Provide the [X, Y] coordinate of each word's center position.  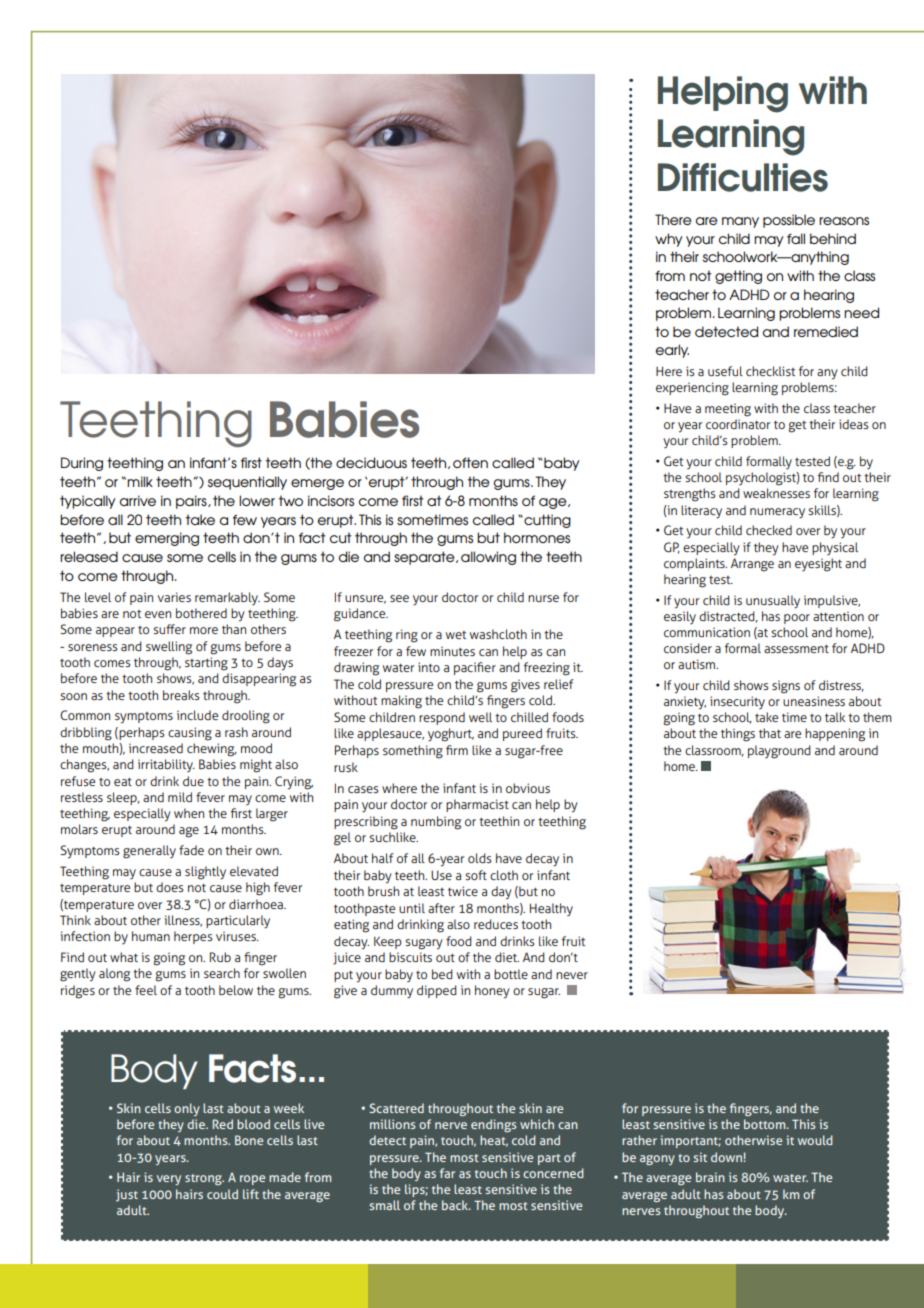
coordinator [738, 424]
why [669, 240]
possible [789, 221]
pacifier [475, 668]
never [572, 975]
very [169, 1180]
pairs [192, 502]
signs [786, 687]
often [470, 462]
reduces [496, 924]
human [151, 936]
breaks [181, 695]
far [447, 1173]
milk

> [Task to carry out]: Retype all of the material above line for line, keeping every word and coordinate unchanged. Leave the picture out of your copy.

> [Solution for this problem]:
Provide the [X, Y] coordinate of each word's center position.  
coordinator [738, 424]
why [669, 240]
possible [789, 221]
pacifier [475, 668]
never [572, 975]
very [169, 1180]
pairs [192, 502]
signs [786, 687]
often [470, 462]
reduces [496, 924]
human [151, 936]
breaks [181, 695]
far [447, 1173]
milk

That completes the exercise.